Selon plusieurs sources concordantes, le blocage de ce don algérien est imputable à la partie malienne. En effet, pour une meilleure organisation de la livraison des dons, il aurait été demandé aux autorités maliennes d’assurer le ravitaillement des avions cargos algériens en kérosène pour leur retour. Gros porteurs et lourdement chargés, ces avions n’auraient pas l’autonomie nécessaire en carburant pour effectuer le voyage aller-retour Alger-Gao, c’est pourquoi l’Algérie a demandé au Mali de faire ce petit effort de ravitailler leurs avions pour le retour. A défaut, de demander à la mission onusienne au Mali de le faire. Rien de tout cela, semble-t-il, n’a été fait puisque le ravitaillement n’est toujours pas effectif.
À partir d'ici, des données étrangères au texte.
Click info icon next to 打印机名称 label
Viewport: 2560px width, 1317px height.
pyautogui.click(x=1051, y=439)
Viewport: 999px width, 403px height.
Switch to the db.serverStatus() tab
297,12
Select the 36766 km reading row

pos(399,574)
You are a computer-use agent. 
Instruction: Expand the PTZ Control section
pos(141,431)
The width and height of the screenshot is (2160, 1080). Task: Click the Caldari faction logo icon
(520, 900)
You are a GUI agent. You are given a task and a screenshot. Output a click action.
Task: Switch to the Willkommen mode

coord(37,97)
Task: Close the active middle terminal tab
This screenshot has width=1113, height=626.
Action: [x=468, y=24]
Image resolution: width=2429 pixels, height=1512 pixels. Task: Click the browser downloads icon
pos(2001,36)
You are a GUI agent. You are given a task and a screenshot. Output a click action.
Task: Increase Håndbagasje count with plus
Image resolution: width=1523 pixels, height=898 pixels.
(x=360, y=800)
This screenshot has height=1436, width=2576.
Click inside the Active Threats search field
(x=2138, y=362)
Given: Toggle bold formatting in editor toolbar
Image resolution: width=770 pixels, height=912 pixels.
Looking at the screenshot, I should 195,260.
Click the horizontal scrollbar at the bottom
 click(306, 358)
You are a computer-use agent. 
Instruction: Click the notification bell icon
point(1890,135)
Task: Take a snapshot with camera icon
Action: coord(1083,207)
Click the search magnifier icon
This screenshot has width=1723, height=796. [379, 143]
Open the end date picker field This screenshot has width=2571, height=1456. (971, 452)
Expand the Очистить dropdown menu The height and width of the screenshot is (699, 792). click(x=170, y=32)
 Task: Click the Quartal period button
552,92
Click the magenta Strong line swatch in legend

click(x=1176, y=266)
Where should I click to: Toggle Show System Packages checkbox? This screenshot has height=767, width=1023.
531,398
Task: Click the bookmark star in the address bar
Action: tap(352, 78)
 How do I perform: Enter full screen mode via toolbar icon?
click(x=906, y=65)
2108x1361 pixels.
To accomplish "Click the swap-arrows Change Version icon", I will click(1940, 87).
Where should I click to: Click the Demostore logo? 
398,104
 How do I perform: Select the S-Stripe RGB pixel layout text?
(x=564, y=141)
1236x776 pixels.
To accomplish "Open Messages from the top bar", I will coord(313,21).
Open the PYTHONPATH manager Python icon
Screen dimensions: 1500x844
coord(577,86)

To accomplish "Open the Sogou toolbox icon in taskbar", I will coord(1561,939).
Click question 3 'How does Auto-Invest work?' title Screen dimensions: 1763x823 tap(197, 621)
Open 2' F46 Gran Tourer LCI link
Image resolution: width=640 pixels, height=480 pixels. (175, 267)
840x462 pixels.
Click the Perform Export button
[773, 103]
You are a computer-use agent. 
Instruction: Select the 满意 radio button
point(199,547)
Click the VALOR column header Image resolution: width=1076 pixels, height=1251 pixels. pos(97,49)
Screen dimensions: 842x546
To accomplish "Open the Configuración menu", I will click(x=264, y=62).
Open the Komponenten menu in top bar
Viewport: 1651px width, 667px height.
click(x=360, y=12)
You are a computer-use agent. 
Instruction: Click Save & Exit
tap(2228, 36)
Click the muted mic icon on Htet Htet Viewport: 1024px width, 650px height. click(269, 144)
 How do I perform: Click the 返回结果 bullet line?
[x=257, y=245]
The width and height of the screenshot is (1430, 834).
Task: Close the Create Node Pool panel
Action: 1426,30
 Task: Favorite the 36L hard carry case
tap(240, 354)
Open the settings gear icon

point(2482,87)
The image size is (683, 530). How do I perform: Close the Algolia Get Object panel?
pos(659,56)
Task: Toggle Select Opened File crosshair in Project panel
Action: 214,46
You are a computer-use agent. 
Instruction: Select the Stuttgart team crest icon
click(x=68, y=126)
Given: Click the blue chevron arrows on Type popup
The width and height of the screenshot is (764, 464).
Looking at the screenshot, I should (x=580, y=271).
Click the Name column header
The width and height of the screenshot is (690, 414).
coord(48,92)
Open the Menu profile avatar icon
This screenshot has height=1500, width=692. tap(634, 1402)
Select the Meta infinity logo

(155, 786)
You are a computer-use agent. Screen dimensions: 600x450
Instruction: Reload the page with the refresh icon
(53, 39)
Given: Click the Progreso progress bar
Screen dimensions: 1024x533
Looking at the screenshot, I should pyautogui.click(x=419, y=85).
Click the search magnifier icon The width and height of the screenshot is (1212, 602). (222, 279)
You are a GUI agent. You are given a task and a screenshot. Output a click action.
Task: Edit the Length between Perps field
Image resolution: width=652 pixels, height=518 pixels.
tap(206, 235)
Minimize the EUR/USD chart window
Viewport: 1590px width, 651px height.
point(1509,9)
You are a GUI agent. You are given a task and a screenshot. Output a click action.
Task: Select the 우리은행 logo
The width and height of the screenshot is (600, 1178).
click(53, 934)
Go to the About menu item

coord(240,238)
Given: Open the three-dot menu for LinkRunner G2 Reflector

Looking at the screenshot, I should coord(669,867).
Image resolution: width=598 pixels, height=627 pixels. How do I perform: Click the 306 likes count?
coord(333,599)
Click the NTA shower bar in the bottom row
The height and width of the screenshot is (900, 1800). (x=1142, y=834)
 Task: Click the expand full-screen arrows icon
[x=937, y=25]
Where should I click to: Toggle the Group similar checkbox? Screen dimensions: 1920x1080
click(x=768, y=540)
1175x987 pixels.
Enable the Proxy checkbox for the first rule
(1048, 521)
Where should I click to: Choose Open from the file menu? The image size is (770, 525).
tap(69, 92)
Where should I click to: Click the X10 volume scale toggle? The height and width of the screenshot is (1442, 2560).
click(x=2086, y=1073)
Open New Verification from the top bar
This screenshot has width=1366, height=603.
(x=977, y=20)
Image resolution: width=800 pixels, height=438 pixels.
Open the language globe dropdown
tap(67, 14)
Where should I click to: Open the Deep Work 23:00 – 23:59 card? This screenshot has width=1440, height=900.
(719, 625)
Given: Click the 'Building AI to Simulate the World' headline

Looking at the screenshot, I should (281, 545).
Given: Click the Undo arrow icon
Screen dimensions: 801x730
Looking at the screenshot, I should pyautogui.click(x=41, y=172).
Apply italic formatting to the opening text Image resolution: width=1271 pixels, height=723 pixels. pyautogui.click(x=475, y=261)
Laxisme et mauvaise volonté
Devant le laxisme des autorités maliennes, les responsables de l’Azawad, beaucoup plus responsables, ont pris toutes leurs responsabilités afin de ne pas laisser leurs populations mourir de faim. En effet, selon plusieurs sources, la région de Kidal aurait enlevé à Alger sa part de stock par ses propres moyens. Une manière de prouver que l’Azawad n’a effectivement plus rien de commun avec le Mali ? En tout cas, le ministère en charge de la solidarité doit prendre à son tour ses responsabilités, lui qui est chargé de la gestion de l’action humanitaire.
Or, dans ce département, on semble ne pas comprendre que dans le contexte actuel (pénurie alimentaire, période de soudure, risque de famine, etc.), l’action humanitaire c’est avant tout l’aide d’urgence. Un haut cadre comme Luc Togo l’aurait déjà compris depuis très longtemps. Et tout autre que le président de la République et le Premier ministre auraient également compris depuis fort longtemps que le ministre Hamadoun Konaté est entouré de cadres avec lesquels la communication est loin d’être établie. Le ministre ne consulterait pas ses conseillers et ceux-ci non plus ne lui font pas de compte-rendu. Mais dans ce dossier, même si son proche entourage lui cacherait beaucoup de choses, Hamadoun Konaté peut difficilement ne pas être au courant de cette situation de blocage. Il y a près de deux mois, le ministre de la solidarité, de l’action humanitaire et de la reconstruction du nord devait se rendre à Gao pour réceptionner la cargaison du vol inaugural.
L’humanitaire est urgence
L’unique avion en bon état qui appartient au Mali, à ce qu’on dit, étant toujours monopolisé par son beau-frère par alliance qui voyage beaucoup, le ministre avait dû se rabattre sur la Minusma. Il voulait effectuer ce déplacement au cours d’un week-end, passer la nuit à Gao afin de s’entretenir avec les populations sur les difficultés. Mais les officiels onusiens lui auraient notifié que les avions de la Minusma ne volent pas les dimanches. Il attend toujours que le dimanche passe.
De toutes les manières, il serait parti pour rien parce que les Algériens, à juste raison, ne prendront pas le risque d’envoyer au Mali des cargos sans être sûrs que l’équipage aura le carburant nécessaire pour le voyage retour. A moins qu’ils sentent chez le chef de l’Etat la volonté de vendre le litigieux avion pour acheter du kérosène, pour le plus grand bonheur de ses populations.
En attendant, ces interrogations : comment les Kidalois ont-ils pu organiser le ravitaillement de leur région en don algérien ? Le ministre y serait-il pour quelque chose ? On sait qu’il a travaillé pendant longtemps dans cette région pour le compte de Lux Dev (Agence luxembourgeoise de développement), peut-être a-t-il eu le temps de développer des réseaux avec l’aide de ses camarades du RPM, ces présumés terroristes élus députés dans la région de Kidal.